— Begin —

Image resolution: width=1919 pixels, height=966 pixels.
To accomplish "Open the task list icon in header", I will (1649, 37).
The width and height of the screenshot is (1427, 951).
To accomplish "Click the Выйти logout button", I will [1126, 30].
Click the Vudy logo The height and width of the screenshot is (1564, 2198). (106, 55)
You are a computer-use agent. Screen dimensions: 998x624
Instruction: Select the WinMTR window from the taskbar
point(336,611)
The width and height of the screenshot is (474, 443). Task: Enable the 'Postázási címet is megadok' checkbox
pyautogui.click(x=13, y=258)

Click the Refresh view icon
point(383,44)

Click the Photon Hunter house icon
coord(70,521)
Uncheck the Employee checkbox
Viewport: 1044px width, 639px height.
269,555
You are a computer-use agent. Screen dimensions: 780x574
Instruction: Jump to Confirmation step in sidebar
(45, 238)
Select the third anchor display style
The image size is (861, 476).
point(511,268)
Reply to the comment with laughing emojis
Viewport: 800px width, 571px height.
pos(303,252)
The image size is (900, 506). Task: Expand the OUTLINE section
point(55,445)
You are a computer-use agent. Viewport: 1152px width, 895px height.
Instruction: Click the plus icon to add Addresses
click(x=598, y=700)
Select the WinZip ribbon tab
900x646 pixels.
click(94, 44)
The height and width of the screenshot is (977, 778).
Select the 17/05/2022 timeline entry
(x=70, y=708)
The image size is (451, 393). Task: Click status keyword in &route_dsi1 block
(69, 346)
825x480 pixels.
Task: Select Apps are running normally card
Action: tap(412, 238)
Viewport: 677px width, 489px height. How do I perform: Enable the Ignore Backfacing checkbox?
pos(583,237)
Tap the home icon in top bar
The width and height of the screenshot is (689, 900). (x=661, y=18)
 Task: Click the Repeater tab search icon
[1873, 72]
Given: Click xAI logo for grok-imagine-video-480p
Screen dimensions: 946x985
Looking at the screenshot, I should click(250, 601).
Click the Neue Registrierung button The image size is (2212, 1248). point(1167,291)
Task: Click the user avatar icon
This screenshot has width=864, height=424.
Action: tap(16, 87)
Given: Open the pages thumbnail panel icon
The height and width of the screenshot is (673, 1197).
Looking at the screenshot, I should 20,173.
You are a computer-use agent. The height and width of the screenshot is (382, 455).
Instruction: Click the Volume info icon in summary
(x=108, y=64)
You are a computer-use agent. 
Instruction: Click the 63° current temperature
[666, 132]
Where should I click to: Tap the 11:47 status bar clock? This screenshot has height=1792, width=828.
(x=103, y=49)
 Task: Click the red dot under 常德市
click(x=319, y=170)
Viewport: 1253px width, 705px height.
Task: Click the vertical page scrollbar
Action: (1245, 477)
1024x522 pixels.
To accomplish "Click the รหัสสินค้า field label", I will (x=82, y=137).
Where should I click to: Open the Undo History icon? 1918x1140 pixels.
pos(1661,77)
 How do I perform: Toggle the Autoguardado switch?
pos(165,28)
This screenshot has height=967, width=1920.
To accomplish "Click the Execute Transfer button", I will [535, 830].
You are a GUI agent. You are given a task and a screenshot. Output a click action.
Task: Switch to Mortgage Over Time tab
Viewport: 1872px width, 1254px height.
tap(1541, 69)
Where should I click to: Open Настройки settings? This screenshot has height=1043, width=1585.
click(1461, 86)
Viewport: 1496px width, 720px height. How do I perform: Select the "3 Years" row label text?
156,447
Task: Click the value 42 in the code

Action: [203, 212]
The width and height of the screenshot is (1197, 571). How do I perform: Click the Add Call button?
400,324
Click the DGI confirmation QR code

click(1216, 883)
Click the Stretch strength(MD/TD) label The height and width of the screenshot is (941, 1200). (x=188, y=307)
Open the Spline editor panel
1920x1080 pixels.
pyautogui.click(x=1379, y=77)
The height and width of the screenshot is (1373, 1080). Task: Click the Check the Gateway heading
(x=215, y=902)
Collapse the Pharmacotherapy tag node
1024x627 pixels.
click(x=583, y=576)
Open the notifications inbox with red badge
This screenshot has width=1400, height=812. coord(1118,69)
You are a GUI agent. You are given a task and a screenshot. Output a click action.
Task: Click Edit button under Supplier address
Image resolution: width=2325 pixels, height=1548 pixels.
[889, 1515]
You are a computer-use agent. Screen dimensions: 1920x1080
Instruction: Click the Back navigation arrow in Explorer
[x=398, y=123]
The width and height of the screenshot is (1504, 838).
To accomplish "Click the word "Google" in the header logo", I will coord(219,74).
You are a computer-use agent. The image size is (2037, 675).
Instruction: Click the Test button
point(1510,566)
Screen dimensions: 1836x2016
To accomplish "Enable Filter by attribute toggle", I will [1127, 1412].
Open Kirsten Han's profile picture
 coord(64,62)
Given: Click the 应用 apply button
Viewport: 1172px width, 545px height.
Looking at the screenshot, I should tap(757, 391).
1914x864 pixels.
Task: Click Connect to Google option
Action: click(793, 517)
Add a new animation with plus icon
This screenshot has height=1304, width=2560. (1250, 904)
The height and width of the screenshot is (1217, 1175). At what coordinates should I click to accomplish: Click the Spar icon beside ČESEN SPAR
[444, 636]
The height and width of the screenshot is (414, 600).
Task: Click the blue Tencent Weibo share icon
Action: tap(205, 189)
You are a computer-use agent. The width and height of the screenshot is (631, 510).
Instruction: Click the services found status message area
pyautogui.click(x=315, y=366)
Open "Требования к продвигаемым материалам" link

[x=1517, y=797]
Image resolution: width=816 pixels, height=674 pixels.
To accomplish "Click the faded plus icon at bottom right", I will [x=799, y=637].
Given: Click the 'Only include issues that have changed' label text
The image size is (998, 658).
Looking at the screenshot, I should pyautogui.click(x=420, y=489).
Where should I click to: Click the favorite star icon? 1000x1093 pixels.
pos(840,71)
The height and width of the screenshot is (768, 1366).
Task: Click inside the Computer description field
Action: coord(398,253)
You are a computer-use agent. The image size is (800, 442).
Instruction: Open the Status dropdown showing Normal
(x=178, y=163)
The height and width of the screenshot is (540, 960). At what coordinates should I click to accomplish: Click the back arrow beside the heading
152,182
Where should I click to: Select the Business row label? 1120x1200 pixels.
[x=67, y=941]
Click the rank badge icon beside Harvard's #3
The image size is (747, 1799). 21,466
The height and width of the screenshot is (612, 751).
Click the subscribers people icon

— End —

**Exercise brief**
Count the lines of the items above that contain the string "Enable", treating uppercase and lowercase as different. Reply with the number alone.

**Written response**
3